L’écho de l’art informel retentit cet automne à l’Institut de France où siégèrent, entre 1975 et 2014, sept peintres académiciens parmi les plus influents de leur temps. Pour leur rendre hommage, une sélection resserrée de 25 peintures, toutes issues de la collection de la Fondation Gandur pour l’art, qui compte aujourd’hui près de sept cents œuvres représentatives de l’art non figuratif après 1945, laissent poindre toute la vitalité d’une création née après la guerre. « Cet art, avec lequel j’ai grandi, est entré dans ma collection de manière instinctive. Une attirance personnelle et un souci certain de cohérence esthétique motivèrent mes choix », précise Jean Claude Gandur.
Privilégiant la forme au contenu et le geste à l’intention, ces peintres refusent toute construction préméditée au profit d’une grande spontanéité d’exécution. Cet abandon aux vertus du geste et aux propriétés physiques des matériaux s’est développé jusqu’en 1965 au cœur d’une Europe en reconstruction, avec la Ville Lumière comme centre fertile de création. La première salle, où sont exposées non seulement un tableau de Jean Bertholle, mais également des toiles de Zao Wou-ki et de Chu Teh-Chun, tous deux arrivés de Chine, est là pour le rappeler. Portées par une scénographie intimiste pensée comme un écrin précieux, ces œuvres irradient par leurs tons bruns et mordorés rappelant le génie des lieux.

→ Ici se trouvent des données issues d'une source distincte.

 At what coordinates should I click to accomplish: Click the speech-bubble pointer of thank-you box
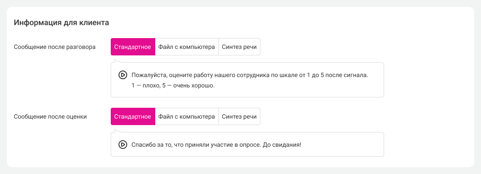point(115,131)
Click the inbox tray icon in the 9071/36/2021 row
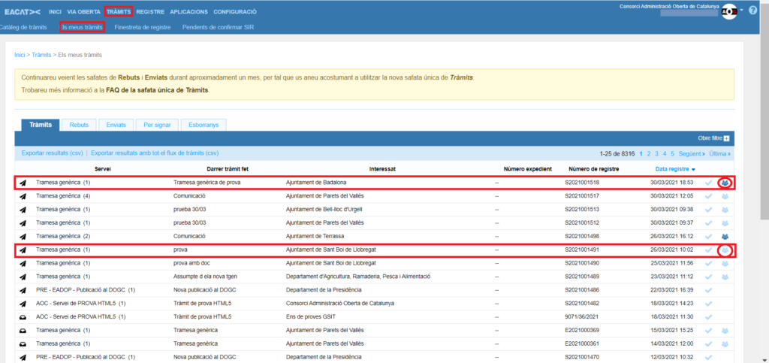Viewport: 769px width, 363px height. (23, 318)
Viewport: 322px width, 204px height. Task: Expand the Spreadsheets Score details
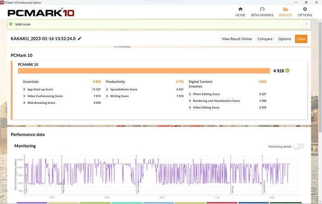[107, 89]
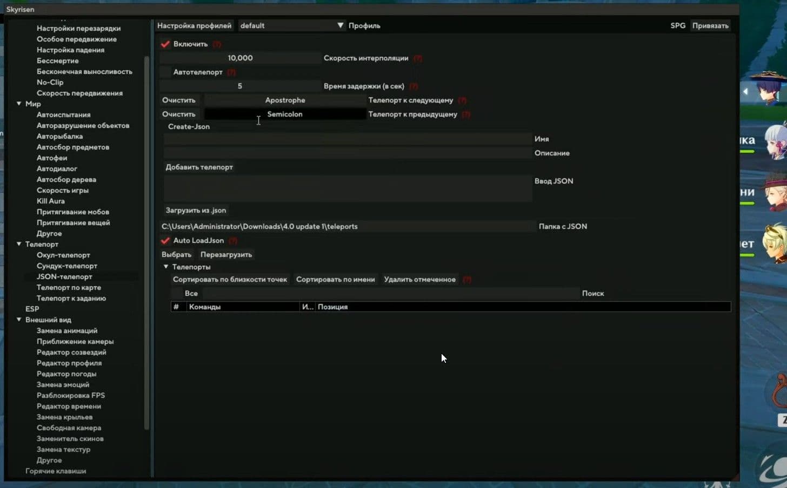Image resolution: width=787 pixels, height=488 pixels.
Task: Collapse the Телепорты section
Action: [x=166, y=267]
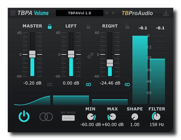Toggle the stereo overlapping circles button
The width and height of the screenshot is (181, 140).
(46, 117)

Plus loin, cette aventure picturale d’une rare intensité se poursuit avec les œuvres du peintre espagnol Antoni Tàpies et du Français Olivier Debré, lesquelles célèbrent chacune à leur tour la valeur expressive de la matière : si le premier mêle, aux couleurs, du marbre pulvérisé formant une épaisseur dense et pierreuse, plissée et véritablement scarifiée, le second peint en larges aplats sourds, modelés à la spatule et au couteau, des signes-personnages à la verticalité affirmée.

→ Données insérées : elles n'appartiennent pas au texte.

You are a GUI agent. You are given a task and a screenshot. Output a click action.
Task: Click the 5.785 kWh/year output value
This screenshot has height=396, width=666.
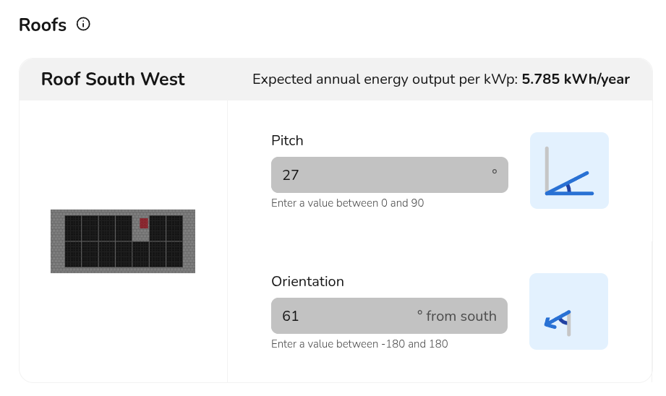click(576, 79)
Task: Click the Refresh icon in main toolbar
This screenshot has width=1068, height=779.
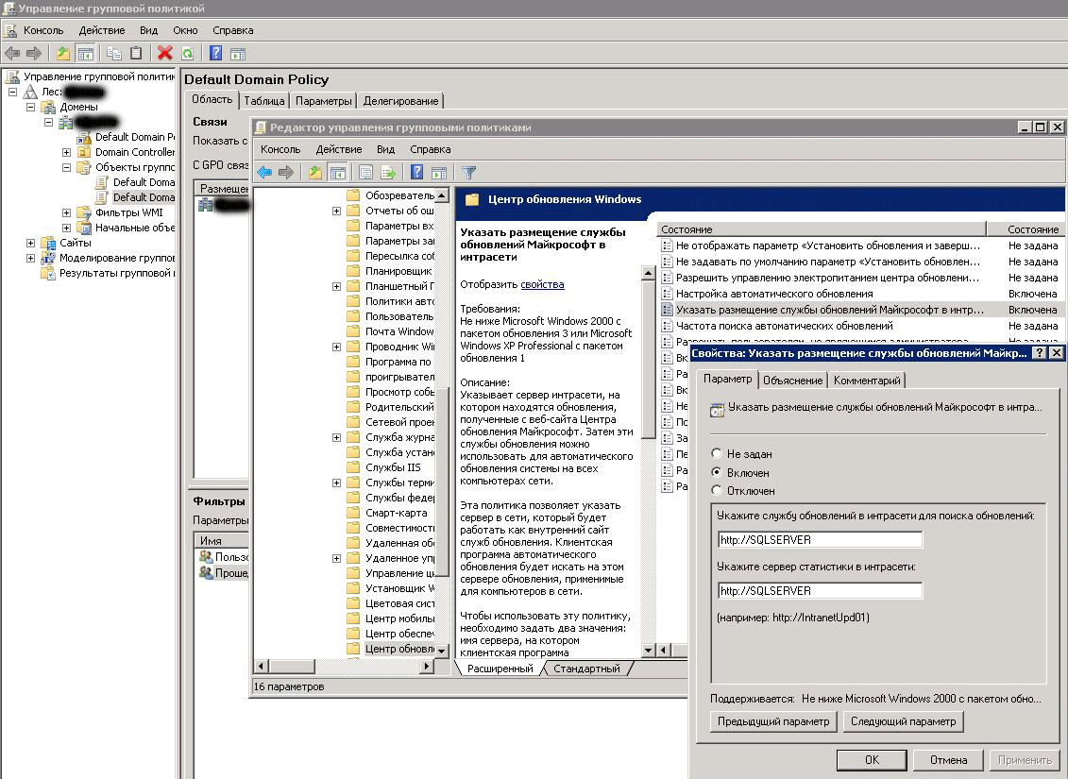Action: pos(187,54)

En abordant respectivement l’œuvre d’Hans Hartung et de Georges Mathieu, les deux dernières sections s’avèrent davantage monographiques et témoignent d’une mémoire traumatique. Les toiles réalisées par Hartung au lendemain de la guerre de 1939-1945 portent ainsi l’empreinte directe des blessures qu’il reçut au combat : les grands traits noirs semblables à des griffures endiablées font part d’une expressivité qui se retrouve également dans ses œuvres des années 1960, réalisées cette fois-ci au moyen des techniques du grattage et des vaporisations. Huit tableaux et autant d’œuvres-clefs sont également présents pour appréhender l’art radical de Georges Mathieu : du magma matriciel de ses peintures pionnières émerge un vocabulaire de signes énigmatiques qui, en se structurant, trouve sa grammaire personnelle, toute en calligraphie et peinte directement au tube sur fonds unis. Rendant hommage aux grands peintres académiciens qui ont su faire rayonner la puissance expressive de l’art informel, « Éloge de l’abstraction », orchestrée par Bertrand Dumas, conservateur à la collection Gandur, s’énonce alors comme une exposition tout à la fois silencieuse et expressive, semblable à une respiration
-
« Éloge de l’abstraction. Les peintres de l’Académie des beaux-arts dans les collections de la Fondation Gandur pour l’Art », jusqu’au 26 novembre 2023, Académie des beaux-arts, Pavillon Comtesse de Caen, Institut de France, 23, quai de Conti, 75006 Paris.